◆ TASK DIRECTIONS: In the Hangzhou travel diary below, duplicate word for word the passage that opens with the words containing "I then found" and closes with "the same line.".
begin EXCERPT PROVIDED
Time is running short as Andrena has to catch a train back to Shanghai, so we get a taxi back to town and get some food. We go to a Muslim place for a quick bite, which turns out to be the slowest meal to cook ever! And the spiciest as well! The food takes so long that Andrena actually misses her train back to Shanghai, so we go for drinks at the hotel opposite (originally coffee, but then saw that alcohol was same price!). Safely get her on the train on our second attempt!

I then decide to go for a wonder around the city which takes me to Carrefore (French food store, like Tesco). I walk past the car park and see a man going to all the mopeds and hitting the boot compartment and setting all the alarms off. He had the BIG and CLEVER look on his face! I then went to the Temple of King Qian, the king of the area many years ago who led the local people through many years of peace and prosperity whilst joining with rival kingdoms to create China. I saw the tiniest squirrel in there! Very different to the grey ones at home! It seems that I had just missed something, as a lot of photographers were walking out and there was gold clothe on all the walls and pillars.

I then found a book store and replenished my reading literature and got a paper which I sat by the lake and read as the sun went down. Was very old man like! As the sun went down I returned to my hostel by bus this time. Hangzhou’s bus system is strange in the fact that I got a coach with the bus route on and there are also mini vans which run the same route. So it’s not one company with a fleet of buses, but many people running the same line.

I get back and have dinner; West Lake fish again. I’ve realised that I am eating well again - hurrah! I then chat with the reception girl at the hostel all night, showing her pix of my travels so far and testing her English! I’m surprised that she didn’t recognise Marx and Engels in one of my pictures. Early night.
end EXCERPT PROVIDED
begin RECORD SET
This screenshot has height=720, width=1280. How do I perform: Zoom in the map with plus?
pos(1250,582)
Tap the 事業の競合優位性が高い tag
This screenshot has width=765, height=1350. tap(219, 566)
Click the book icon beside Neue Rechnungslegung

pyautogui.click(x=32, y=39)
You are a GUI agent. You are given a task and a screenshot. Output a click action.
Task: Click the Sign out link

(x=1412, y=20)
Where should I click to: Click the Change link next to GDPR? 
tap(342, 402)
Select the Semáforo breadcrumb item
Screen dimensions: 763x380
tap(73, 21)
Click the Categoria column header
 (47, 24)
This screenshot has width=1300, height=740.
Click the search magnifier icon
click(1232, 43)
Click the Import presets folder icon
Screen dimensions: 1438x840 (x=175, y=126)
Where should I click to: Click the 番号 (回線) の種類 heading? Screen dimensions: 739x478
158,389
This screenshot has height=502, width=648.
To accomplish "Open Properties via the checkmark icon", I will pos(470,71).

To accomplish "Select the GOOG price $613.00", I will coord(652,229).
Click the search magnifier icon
end RECORD SET
◆ SOLUTION TO THIS EXERCISE:
I then found a book store and replenished my reading literature and got a paper which I sat by the lake and read as the sun went down. Was very old man like! As the sun went down I returned to my hostel by bus this time. Hangzhou’s bus system is strange in the fact that I got a coach with the bus route on and there are also mini vans which run the same route. So it’s not one company with a fleet of buses, but many people running the same line.